また、一つの世帯が何人で構成されているのかを示す平均世帯人員は、35年にかけてすべての都道府県で減少します。東京では15年に2人を切り、35年には1.87人となる見込みです。
次に世帯主が65歳以上である高齢世帯の状況を見ると、10年は1620万世帯、25年は2015万4000世帯(10年比24.4%増)、35年は2021万5000世帯(同24.8%増)となることが分かります。
都道府県別では、45都道府県で高齢世帯数が増加し、減少するのは山口(マイナス1.7%)、島根(マイナス0.3%)のみとなっています。10年から35年にかけての高齢世帯の増加幅が大きな都道府県は、沖縄(61.7%増)、神奈川(45.4%増)、東京(41.7%増)となっており、大都市を中心に増加幅が大きなことが分かります。
高齢世帯が一般世帯に占める割合(全国ベース)は、10年には31.2%、25年には38.4%、35年には40.8%と増加していきます。
また高齢世帯のうち、単独世帯と夫婦のみの世帯の状況を見ると、10年から35年にかけて単独世帯は全国で53.1%、夫婦のみの世帯は15.8%、共に増加します。
最後に、介護サービスを利用する人の割合が急激に高くなる75歳以上の人が世帯主の世帯は、10年には730万8000世帯でしたが、25年は1186万7000世帯(10年と比べて62.4%増)、35年は1173万6000世帯(同60.6%増)となることが分かりました。

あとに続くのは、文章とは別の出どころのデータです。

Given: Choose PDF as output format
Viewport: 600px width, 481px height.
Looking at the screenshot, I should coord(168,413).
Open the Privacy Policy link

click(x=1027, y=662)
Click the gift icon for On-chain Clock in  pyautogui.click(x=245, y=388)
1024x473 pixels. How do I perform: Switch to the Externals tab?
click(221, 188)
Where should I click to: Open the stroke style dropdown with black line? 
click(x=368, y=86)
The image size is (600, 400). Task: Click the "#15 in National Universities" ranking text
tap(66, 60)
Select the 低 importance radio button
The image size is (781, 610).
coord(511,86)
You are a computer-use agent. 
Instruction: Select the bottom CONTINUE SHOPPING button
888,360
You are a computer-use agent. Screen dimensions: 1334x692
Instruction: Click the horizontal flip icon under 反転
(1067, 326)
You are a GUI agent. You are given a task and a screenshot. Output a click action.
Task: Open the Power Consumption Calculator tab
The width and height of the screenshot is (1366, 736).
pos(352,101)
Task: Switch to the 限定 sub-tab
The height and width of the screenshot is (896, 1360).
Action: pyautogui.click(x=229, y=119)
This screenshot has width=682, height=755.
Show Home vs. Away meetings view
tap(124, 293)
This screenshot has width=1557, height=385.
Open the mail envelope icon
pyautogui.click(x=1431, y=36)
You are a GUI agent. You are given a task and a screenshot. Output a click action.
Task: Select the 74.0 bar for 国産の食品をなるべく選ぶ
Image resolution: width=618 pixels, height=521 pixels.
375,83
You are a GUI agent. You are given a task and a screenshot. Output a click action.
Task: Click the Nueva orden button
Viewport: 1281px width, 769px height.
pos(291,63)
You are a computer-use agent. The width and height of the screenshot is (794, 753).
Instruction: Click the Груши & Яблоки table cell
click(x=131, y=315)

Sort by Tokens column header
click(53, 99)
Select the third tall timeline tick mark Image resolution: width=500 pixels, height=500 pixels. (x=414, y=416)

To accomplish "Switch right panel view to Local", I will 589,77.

すべての都道府県で、世帯主が75歳以上の世帯が増加し、特に埼玉(103.7%増)、沖縄(99.0%増)、千葉(96.2%増)、神奈川(92.2%増)で増加幅が大きいことが分かります。東京近郊では、介護施設や在宅介護サービスの整備遅れが指摘されており、地域包括ケアシステムの整備を早急に進める必要性を示唆する結果です。